UN Makes Urgent Appeal for South Sudan Food Aid
The United Nations launched an urgent appeal on Tuesday calling for emergency assistance for the millions of Southern Sudanese who are facing staggering levels of food insecurity.
The World Food Program estimates that around 4.7 million people in South Sudan are in need of food assistance with an estimated 1 million people set to suffer from food insecurity in 2012, and another 3.7 million people likely to face significant vulnerabilities to food insecurity.
"There are food shortages, there is conflict related displacements, there is agricultural disruption, the economy is deteriorating and the borders have been closed. You add up all that and that is why we have the kind of situation that we are in," UN Humanitarian Coordinator for South Sudan, Lisa Grande, told reporters on Tuesday regarding the situation in South Sudan.
Thus far, the United Nations has received only a third of the $800 million it pleaded for in December 2011 to go toward providing humanitarian assistance to the country. On Tuesday, the international body pleaded with the international community to give an additional $505 million to fund the ongoing humanitarian operations in the country.
The emergency assistance plea came one day after an estimated 12,000 to 15,000 South Sudanese began to leave Khartoum for Juba after Sudanese President Omar al-Bashir referred to southerners in the north as a security threat and demanded that they leave the country. U.N. and International Organization for Migration officials have organized a barrage of flights over the next two weeks to Juba, but hundreds of thousands of South Sudanese remain in the north and face an uncertain future.

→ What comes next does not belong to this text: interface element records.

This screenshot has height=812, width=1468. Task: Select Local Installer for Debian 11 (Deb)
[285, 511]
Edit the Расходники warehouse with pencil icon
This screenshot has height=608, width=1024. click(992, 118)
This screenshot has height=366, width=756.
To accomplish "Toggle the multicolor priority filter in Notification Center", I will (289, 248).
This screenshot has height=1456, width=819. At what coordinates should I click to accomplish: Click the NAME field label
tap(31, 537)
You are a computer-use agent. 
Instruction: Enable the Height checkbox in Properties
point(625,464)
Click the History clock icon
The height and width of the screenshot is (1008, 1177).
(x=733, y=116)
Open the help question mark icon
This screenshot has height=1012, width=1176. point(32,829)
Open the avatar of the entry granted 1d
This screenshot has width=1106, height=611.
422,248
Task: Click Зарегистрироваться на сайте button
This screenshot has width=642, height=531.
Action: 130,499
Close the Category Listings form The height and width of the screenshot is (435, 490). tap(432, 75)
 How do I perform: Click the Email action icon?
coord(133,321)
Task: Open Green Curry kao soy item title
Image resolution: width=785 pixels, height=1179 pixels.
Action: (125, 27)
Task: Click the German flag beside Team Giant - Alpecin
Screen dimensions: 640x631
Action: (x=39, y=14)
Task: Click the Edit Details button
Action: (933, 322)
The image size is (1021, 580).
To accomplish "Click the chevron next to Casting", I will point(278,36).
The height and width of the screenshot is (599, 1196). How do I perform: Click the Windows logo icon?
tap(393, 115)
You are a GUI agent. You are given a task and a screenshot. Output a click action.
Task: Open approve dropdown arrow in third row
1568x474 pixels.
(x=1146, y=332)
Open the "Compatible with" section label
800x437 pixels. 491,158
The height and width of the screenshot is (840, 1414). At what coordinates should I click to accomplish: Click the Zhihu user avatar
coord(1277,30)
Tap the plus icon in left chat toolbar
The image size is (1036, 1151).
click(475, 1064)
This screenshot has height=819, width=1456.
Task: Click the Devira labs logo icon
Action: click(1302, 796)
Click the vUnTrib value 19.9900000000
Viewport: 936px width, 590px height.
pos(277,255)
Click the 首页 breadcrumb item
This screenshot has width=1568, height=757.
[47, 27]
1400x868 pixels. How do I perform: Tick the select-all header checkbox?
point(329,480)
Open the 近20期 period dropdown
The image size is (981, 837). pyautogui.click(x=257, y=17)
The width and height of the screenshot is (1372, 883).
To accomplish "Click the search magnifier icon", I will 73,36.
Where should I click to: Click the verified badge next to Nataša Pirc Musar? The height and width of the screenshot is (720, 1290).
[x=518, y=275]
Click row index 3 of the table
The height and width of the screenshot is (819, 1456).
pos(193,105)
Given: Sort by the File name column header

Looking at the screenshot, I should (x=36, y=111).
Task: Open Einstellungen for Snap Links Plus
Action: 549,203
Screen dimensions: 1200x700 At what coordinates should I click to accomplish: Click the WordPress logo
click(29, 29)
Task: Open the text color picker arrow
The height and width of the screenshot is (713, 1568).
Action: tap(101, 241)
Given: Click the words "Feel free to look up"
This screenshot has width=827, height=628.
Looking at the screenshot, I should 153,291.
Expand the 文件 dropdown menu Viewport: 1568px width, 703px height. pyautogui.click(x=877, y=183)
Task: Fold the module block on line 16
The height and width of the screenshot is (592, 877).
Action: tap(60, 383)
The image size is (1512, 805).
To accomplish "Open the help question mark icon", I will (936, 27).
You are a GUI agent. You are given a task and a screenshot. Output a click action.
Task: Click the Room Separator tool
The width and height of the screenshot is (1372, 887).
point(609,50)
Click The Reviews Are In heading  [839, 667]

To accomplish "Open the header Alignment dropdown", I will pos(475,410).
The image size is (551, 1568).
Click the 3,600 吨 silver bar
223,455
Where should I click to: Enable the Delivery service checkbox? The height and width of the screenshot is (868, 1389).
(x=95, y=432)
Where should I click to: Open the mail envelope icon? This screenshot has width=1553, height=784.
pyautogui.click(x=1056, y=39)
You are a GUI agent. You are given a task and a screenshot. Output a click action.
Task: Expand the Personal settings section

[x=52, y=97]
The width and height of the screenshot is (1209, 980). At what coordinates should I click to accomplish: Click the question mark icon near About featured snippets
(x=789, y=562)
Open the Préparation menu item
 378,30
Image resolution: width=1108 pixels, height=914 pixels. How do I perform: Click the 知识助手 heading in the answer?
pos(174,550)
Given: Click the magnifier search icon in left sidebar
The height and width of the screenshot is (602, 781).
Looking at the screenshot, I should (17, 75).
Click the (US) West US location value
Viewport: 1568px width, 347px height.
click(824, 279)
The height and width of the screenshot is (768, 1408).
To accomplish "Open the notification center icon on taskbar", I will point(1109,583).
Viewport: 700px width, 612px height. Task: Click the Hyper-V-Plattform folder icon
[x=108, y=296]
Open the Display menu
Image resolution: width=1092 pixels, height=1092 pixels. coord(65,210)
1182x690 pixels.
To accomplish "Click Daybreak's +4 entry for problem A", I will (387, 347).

South Sudan became an independent country following a 2005 peace accord brokered by then U.S. President George W. Bush, which ended decades of civil strife between Sudan and South Sudan. Under the deal, a referendum was held in January 2011 where over 90 percent of Southern Sudanese voters voted to break up the largest country in Africa and establish the Republic of South Sudan.
But in its near-year of independence, many fear that the country is on the brink of calamity with the ensuing food crisis, severe underdevelopment, multiple outbreaks of inter-ethnic strife, displacement, and a daily influx of refugees pouring in from the north.
Furthermore, in recent weeks clashes between Sudan and South Sudan along the disputed border over oil fields, citizenship rights, and financial arrangements are pointing to the high probability of another all-out war between the two countries.
"The scope of the humanitarian operation in South Sudan is enormous. We must meet our commitments to the people of South Sudan as we approach the first anniversary of independence," Grade told reporters on Tuesday.